_ФРАГМЕНТ ТЕКСТА_:
* * * * *
В 1967 году вышел последний поэтический сборник Адамовича «Единство». Тогда же появилась итоговая книга его критических статей «Комментарии»; этим термином автор определял свою литературную эссеистику, регулярно печатавшуюся с середины 1920-х годов (первоначально в парижском журнале «Звено», а с 1928 года в газете «Последние новости»). Адамович оставил также ряд мемуарных заметок и устных воспоминаний, записанных Юрием Иваском.

C 1959 был обозревателем литературы изгнания на Радио Свобода.

Поэтический дебют Адамовича, «Облака» (1916), был отмечен легко узнаваемыми чертами акмеистической поэтики. Критики отмечали - как «особенную зоркость к обыденной жизни», свойственную поэту, так и тот факт, что зрительные образы не являлись самоцелью для автора, предпочитавшего «поиск эмоционально-напряженного содержания». Н. С. Гумилёв , одобрительно отозвавшийся о дебюте, писал: «…Он не любит холодного великолепия эпических образов, он ищет лирического к ним отношения и для этого стремится увидеть их просветленными страданием… Этот звук дребезжащей струны лучшее, что есть в стихах Адамовича, и самое самостоятельное».

Во втором сборнике поэта «Чистилище» (1922), заметно усилились «рефлексия и самоанализ», появились мотивы, связанные с древнегреческим, средневековым и западноевропейским эпосом, возросла функциональная роль цитаты, которая стала структурообразующим началом. Многие стихотворения Адамовича здесь были построены как парафраз известных фольклорных и литературных произведений («Слово о полку Игореве» , «Плач Гудрун» , и др.).
* * * * *
Записи об элементах интерфейса:
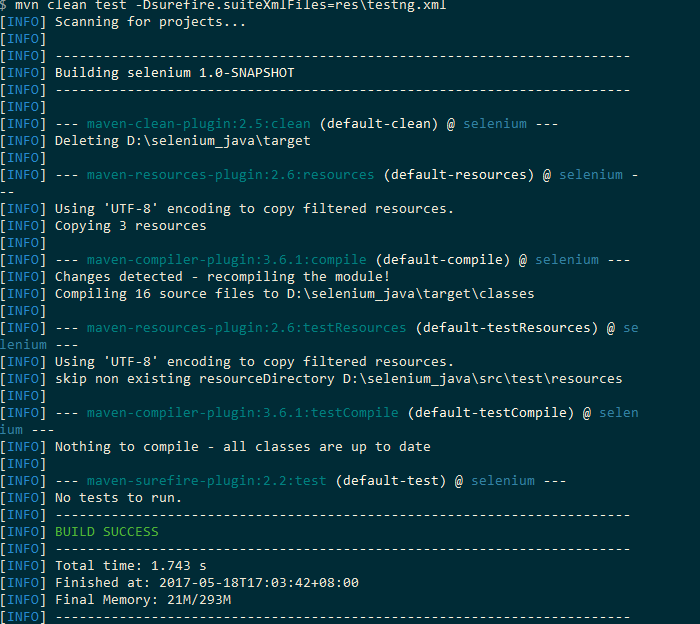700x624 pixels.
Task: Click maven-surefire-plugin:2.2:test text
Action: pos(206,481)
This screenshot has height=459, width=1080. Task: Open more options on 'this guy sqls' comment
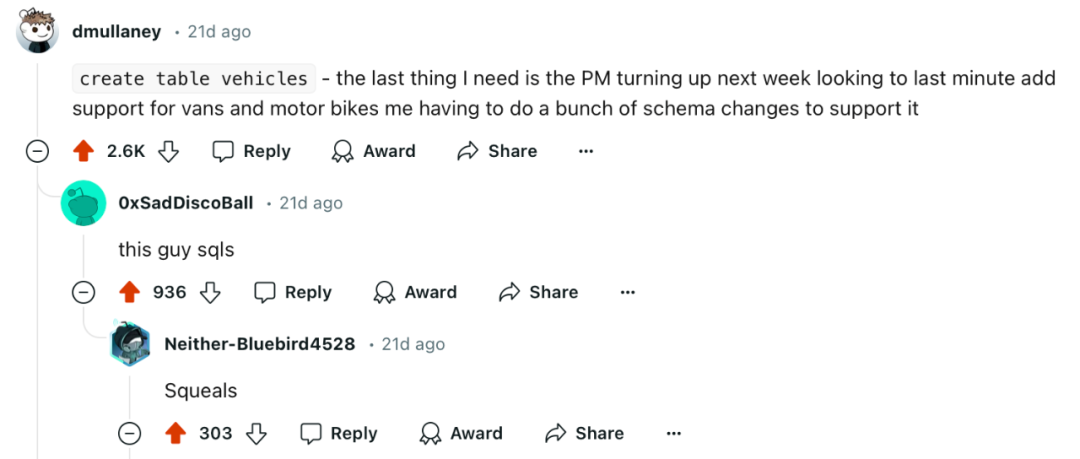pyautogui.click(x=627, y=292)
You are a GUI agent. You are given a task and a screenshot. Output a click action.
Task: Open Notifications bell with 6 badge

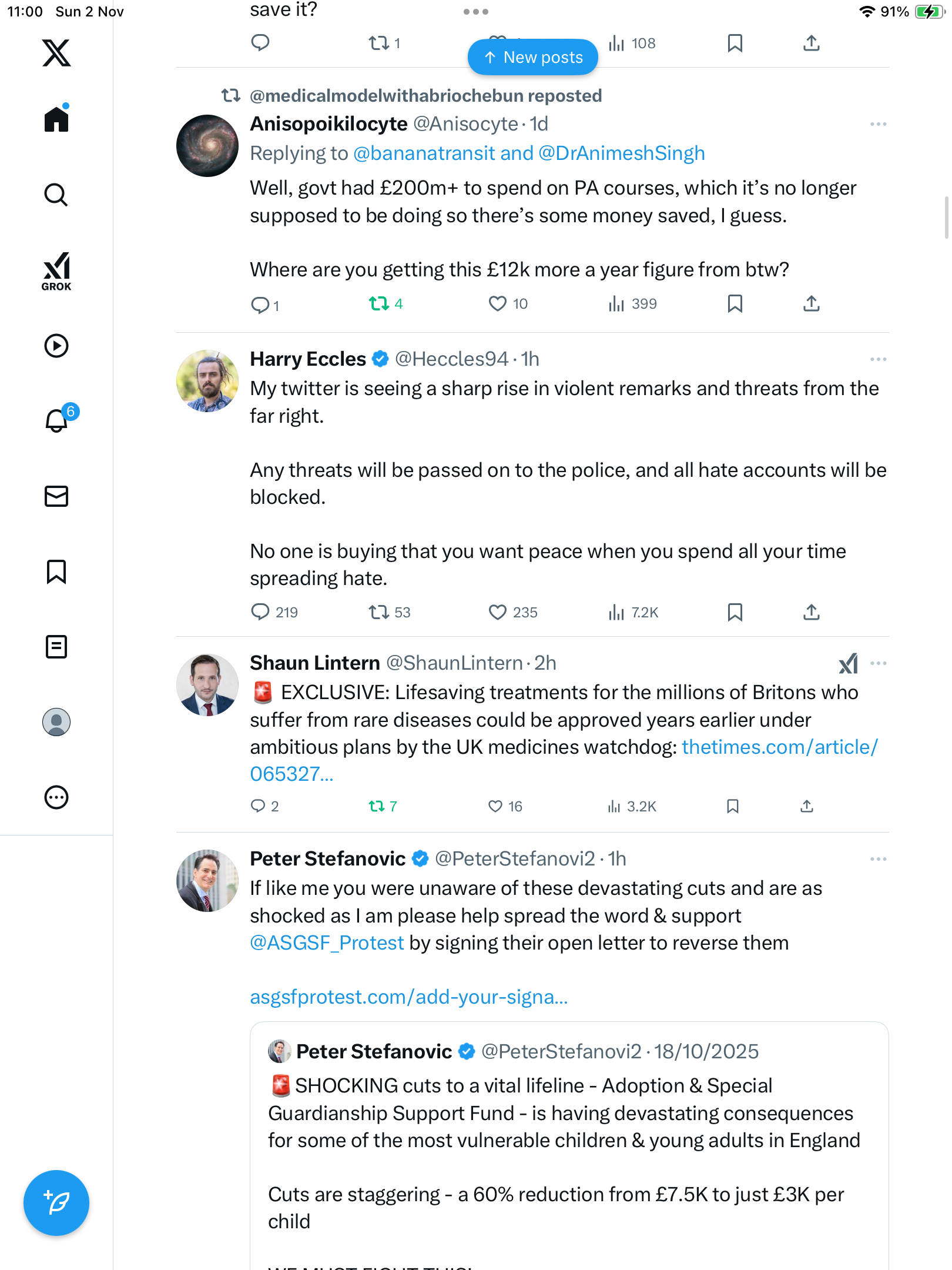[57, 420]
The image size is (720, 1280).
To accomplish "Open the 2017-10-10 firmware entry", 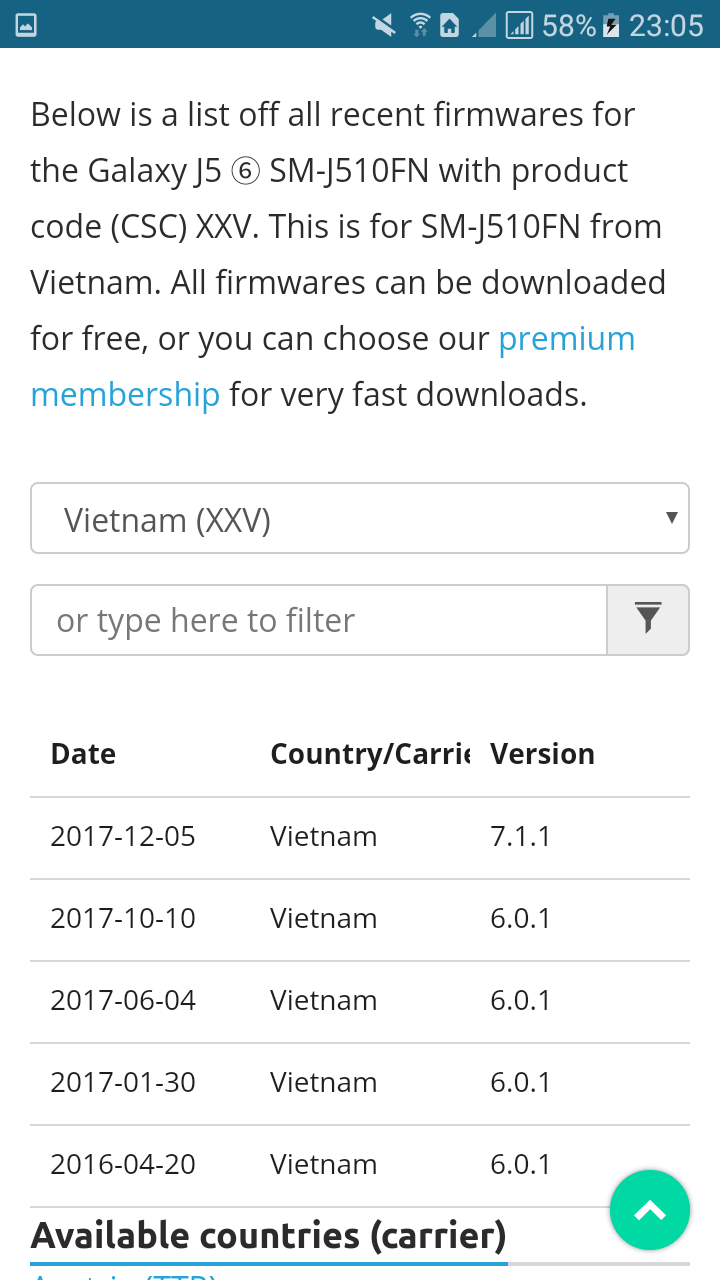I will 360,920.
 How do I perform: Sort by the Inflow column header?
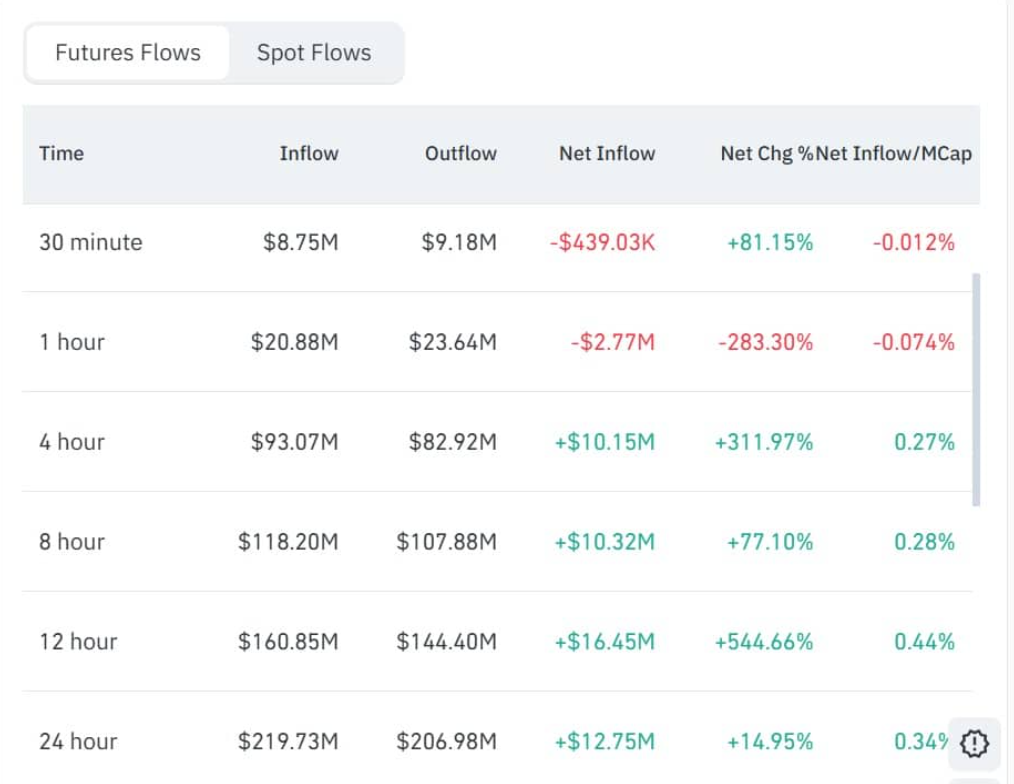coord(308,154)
* * * * *
_ЗАДАНИЯ_:
1. Перепишите часть текста об Адамовиче, начиная с «В 1967 году» и заканчивая «записанных Юрием Иваском.», заменив «Единство» на «Единение».
2. Перескажите короче абзац текста об Адамовиче, который начинается словами «Поэтический дебют Адамовича», сохранив главные факты.
3. Перечислите все книги Адамовича, названия которых приводятся в тексте об Адамовиче.
Для выполнения пользуйтесь только текстом.

_ОТВЕТЫ К ЗАДАНИЯМ_:
1.
В 1967 году вышел последний поэтический сборник Адамовича «Единение». Тогда же появилась итоговая книга его критических статей «Комментарии»; этим термином автор определял свою литературную эссеистику, регулярно печатавшуюся с середины 1920-х годов (первоначально в парижском журнале «Звено», а с 1928 года в газете «Последние новости»). Адамович оставил также ряд мемуарных заметок и устных воспоминаний, записанных Юрием Иваском.

2. Первый сборник Адамовича «Облака» (1916) нес явные черты акмеизма. Критики отмечали у поэта зоркость к обыденной жизни. Они писали, что зрительные образы для него не самоцель: он ищет эмоционально-напряженное содержание. Н. С. Гумилёв одобрил дебют. По его словам, поэт ищет лирического отношения к эпическим образам и видит их просветленными страданием. Этот «звук дребезжащей струны» Гумилёв назвал лучшим и самым самостоятельным в стихах Адамовича.

3. «Облака» (1916), «Чистилище» (1922), «Единство» (1967), «Комментарии» (1967).